(sous licence Creative Commons)
Opérer partout et tout le temps
Les armées se sont toujours affrontées à peu près partout, là où deux ou plusieurs groupes rivaux ou ennemis se rencontraient et se disputaient la possession de territoires, de ressources ou réglaient un différent quelconque. Mais il fut un temps lointain où l’on ne combattait pas l’hiver, ou pendant la saison des pluies en Asie, parce que la neige ou un terrain détrempé rendaient impraticable la manœuvre des grandes unités, à l’époque à pied et à cheval. Plus tard la mécanisation et à la motorisation sont venues permettre le combat en toute saison. Initialement cantonnée aux ravitaillements et à la logistique, la propulsion mécanique s’impose progressivement comme un outil de combat, des taxis de la Marne de marque Renault aux camions Berliet, en passant par les chars Schneider et Saint-Chamond. Motorisé par Panhard et Levassor, ce dernier sera l’occasion pour une autre grand nom industriel français de faire ses premières armes en tant qu’entreprise de défense.

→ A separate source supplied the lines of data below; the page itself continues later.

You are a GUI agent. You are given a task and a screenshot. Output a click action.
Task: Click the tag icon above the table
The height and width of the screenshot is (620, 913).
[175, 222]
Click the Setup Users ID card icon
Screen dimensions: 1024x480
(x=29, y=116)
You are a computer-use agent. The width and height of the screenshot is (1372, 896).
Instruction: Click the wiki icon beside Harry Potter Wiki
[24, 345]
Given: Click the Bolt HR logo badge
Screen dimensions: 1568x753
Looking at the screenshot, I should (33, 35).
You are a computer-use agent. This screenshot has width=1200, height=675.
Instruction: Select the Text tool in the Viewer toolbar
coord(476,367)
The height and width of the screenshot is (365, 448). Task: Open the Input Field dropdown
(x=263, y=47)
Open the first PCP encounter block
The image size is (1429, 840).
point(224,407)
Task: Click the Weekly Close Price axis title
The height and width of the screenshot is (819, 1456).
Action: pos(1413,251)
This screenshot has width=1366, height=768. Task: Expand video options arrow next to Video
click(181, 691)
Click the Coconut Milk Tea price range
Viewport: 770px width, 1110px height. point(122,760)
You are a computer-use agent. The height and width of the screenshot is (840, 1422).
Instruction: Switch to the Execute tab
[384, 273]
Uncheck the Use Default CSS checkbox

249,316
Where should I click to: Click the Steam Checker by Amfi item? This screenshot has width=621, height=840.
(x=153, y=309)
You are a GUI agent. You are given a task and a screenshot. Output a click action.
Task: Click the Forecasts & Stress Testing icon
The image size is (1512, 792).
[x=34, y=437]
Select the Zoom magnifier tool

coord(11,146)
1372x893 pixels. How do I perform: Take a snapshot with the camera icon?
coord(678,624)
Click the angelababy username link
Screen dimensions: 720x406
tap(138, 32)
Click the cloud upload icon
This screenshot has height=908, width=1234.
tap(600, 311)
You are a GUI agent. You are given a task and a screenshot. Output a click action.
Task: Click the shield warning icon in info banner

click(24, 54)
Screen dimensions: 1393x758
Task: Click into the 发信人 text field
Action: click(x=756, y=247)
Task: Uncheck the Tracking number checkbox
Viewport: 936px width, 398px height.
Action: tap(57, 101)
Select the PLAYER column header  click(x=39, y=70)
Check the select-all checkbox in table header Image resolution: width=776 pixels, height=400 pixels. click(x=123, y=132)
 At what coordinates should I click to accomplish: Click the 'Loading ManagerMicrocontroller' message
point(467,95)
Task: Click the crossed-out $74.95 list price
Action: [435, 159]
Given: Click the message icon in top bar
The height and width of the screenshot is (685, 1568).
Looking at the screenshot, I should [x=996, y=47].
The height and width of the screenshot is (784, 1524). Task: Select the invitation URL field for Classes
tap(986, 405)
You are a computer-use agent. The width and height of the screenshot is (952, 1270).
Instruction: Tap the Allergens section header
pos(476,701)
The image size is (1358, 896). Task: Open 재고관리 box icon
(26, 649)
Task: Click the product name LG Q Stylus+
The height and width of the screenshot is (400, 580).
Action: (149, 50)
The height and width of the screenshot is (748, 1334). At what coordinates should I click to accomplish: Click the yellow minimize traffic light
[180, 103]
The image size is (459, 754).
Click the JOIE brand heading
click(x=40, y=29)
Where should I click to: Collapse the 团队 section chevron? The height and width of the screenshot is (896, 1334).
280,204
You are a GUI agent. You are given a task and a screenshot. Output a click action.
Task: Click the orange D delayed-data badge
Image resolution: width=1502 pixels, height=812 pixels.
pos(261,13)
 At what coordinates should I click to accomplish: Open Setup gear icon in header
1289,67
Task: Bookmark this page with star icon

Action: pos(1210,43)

Mais avant même d’être devenus tout-terrain en toutes saisons, les militaires se sont progressivement risqués au combat de nuit, un peu à l’aveugle au début, puis à l’aide d’artifices éclairant et enfin de dispositifs de vision nocturne. Le combat moderne ne connait désormais aucun répit : des villes yougoslaves au désert malien, des cols afghans enneigés aux jungles guyanaises, le soldat français est partout, tout le temps. Et ses matériels avec lui. Si l’armée ne produit rien, à l’exception du service qu’est la protection et la sauvegarde de la Nation, par contre elle consomme. L’autonomie est à ce prix, l’efficacité opérationnelle aussi.
Les consommables
Une armée ou même un simple groupement tactique en mission consomme une incroyable quantité de « consommables » justement : eau, nourriture, carburant, pneumatiques et pièces détachées, munitions, piles et batteries… Le soldat contemporain est suréquipé en matériels gourmands en énergie : si un char Leclerc consomme 100 litres de carburant à l’heure, le simple soldat doit pouvoir, lui, faire fonctionner sa radio, son optronique de visée, les intensificateurs de lumière, les aides à la navigation terrestre et au positionnement… L’autonomie des soldats s’entend désormais comme l’autonomie énergétique. Dans les milieux désertiques, les armées ont d’ores et déjà testé la recharge par panneau solaire, via le « Module adapté de recharge solaire » (MARS). Mais les rendements sont encore insuffisants pour se passer des piles lithium, qui en dépit de leur âge, restent la solution la plus efficiente. En collaboration avec Ineo Support Global, filiale de Cofely Ineo, la société française Saft a ainsi remporté début 2014 un appel d’offres pour la fourniture de « dizaines de milliers d’éléments et de batteries primaires et rechargeables au lithium de quelque 70 modèles différents », précise Thomas Alcide, le directeur général de la division Specialty Battery Group de Saft. Pour s’affranchir de la contrainte logistique considérable représentée par la production, le stockage et la distribution de piles et batteries très spécifiques, les armées externalisent désormais ces prestations vers des entreprises chargées au besoin d’approvisionner jusqu’aux théâtres d’opérations. C’est tout l’objet du contrat remporté par Ineo Support Global en 2012. « L’ambition des parties prenantes de ce marché est de garantir une disponibilité totale des matériels tout en maîtrisant le coût global du soutien », explique l’entreprise.
Le temps et l’espace
Cofely Ineo n’est pas une entreprise de défense nouvelle venue puisqu’une autre de ses filiales, Ineo Defense, propose elle aussi des solutions de piles et de batteries à base de technologies hydrogènes et des systèmes autonomes de contrôle aérien projetable. Ces derniers, destinés à faire office de tours de contrôle sur des théâtres dépourvus d’infrastructures aéroportuaires, contribuent à répondre à une autre problématique des armées : s’affranchir physiquement des contraintes du terrain, et du recours à des infrastructures préexistantes, pour permettre la projection et le déploiement des forces.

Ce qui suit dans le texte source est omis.